STATED EXERCISE: Turn the entries below into a numbered list with no blank lines, starting at the line that contains "At what coordinates" and ending with the last entry, both included. Omit the pictures.

─── DATA SUPPLIED ───

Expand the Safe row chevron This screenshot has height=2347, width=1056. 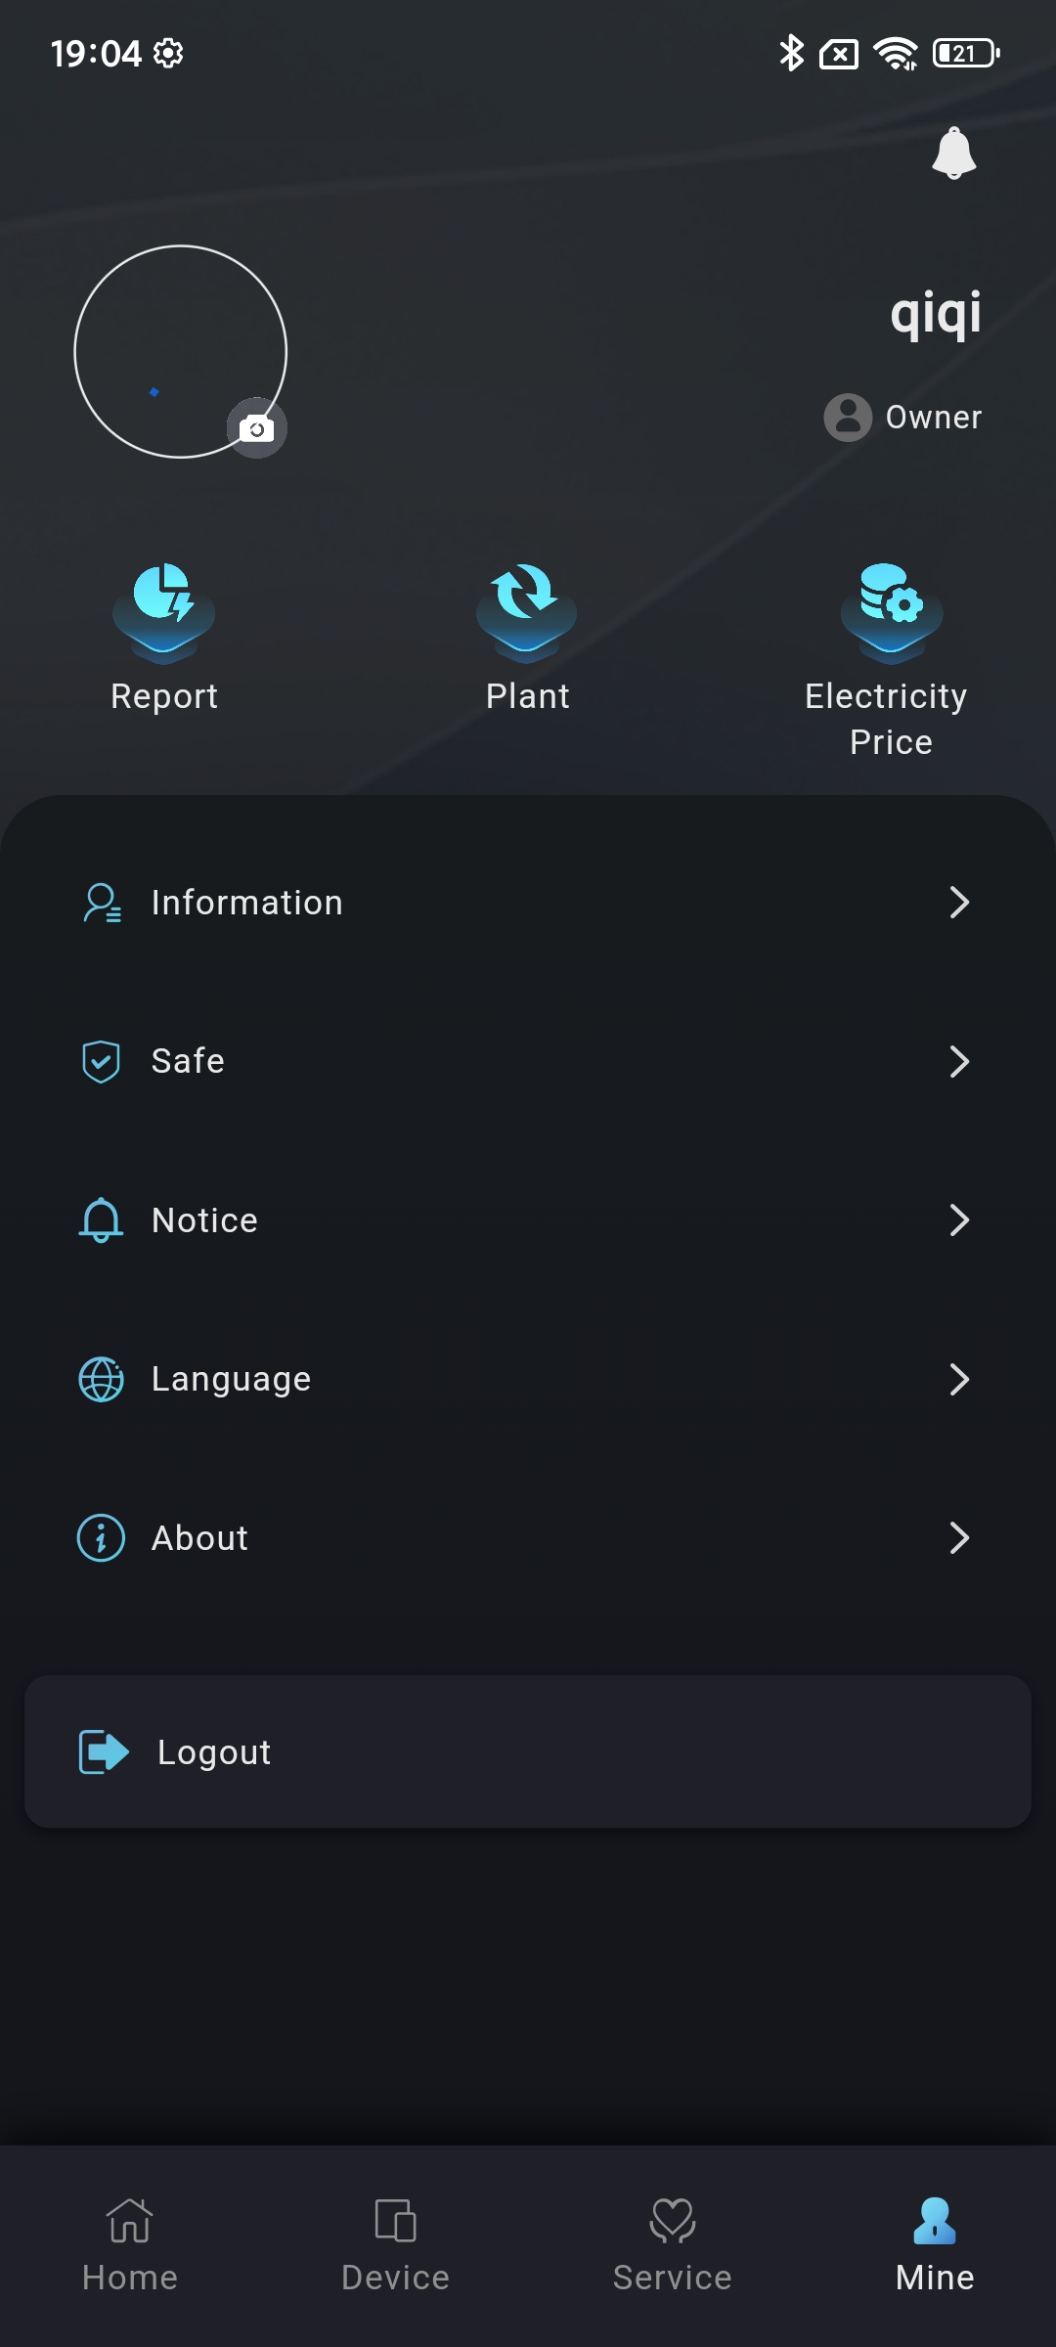(959, 1061)
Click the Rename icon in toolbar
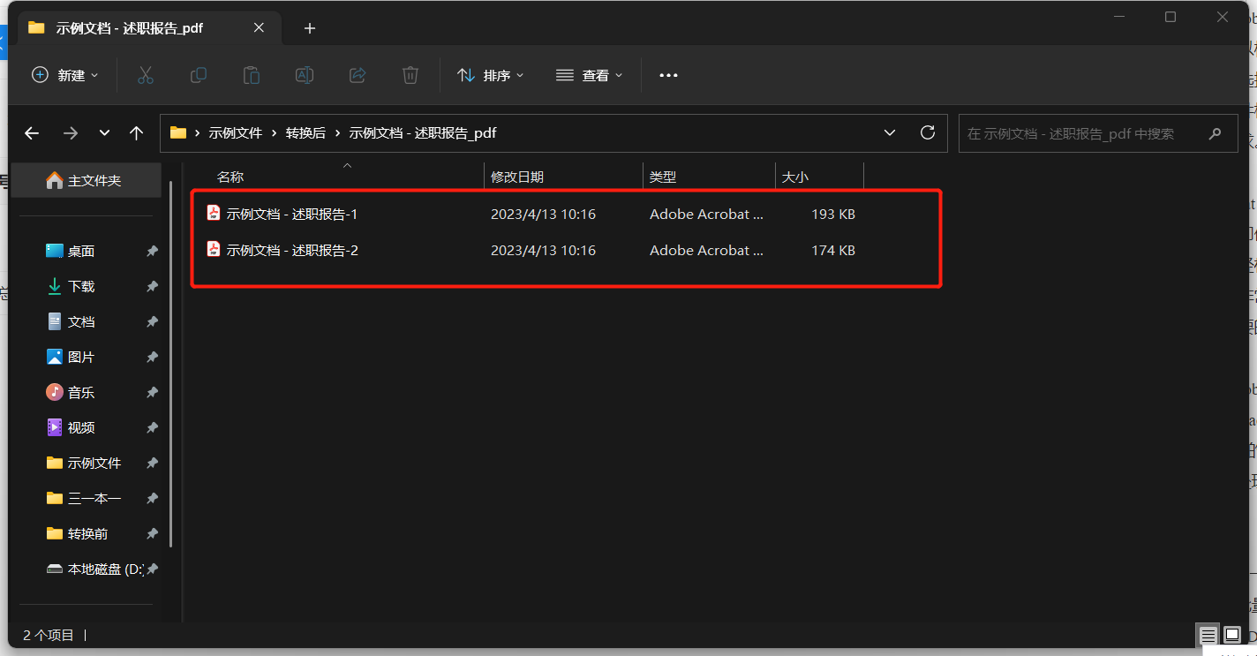 305,76
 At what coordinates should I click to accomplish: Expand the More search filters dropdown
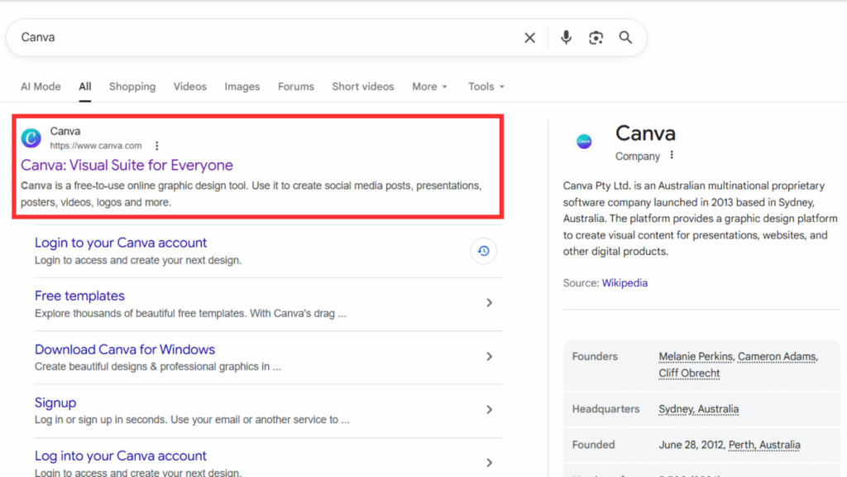click(429, 87)
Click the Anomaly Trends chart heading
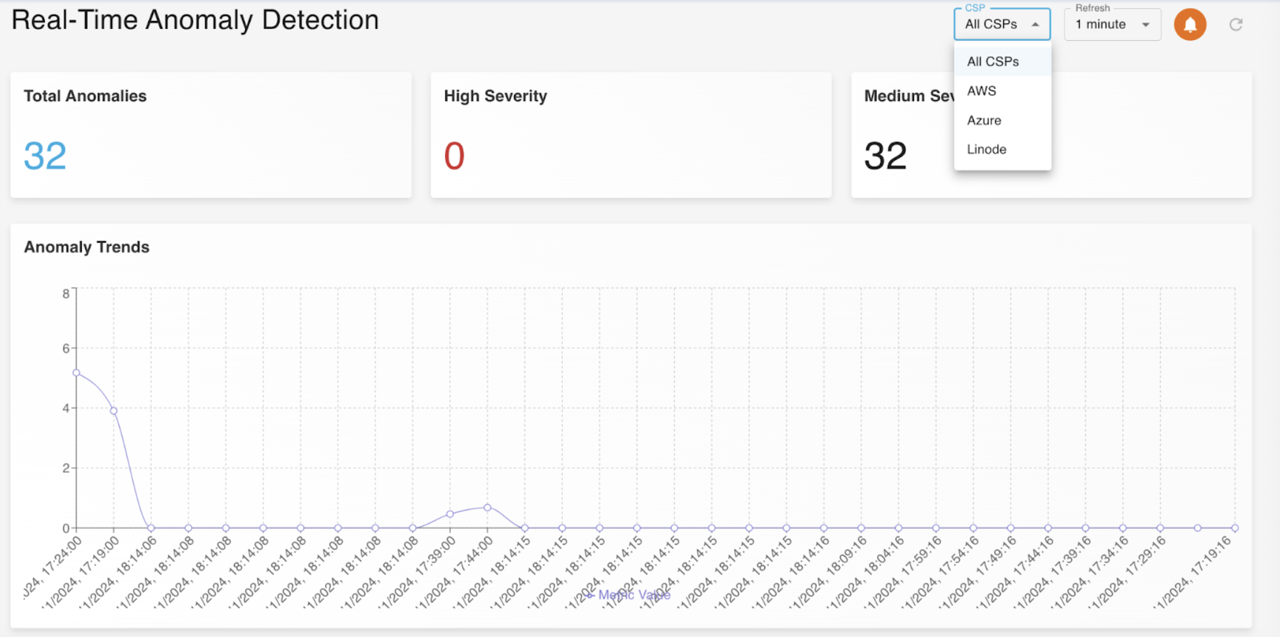This screenshot has width=1280, height=637. point(86,247)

───

ANSWER TO THIS PROBLEM:
1.  At what coordinates should I click to accomplish: Expand the More search filters dropdown
2. click(429, 87)
3. Click the Anomaly Trends chart heading
4. This screenshot has width=1280, height=637. point(86,247)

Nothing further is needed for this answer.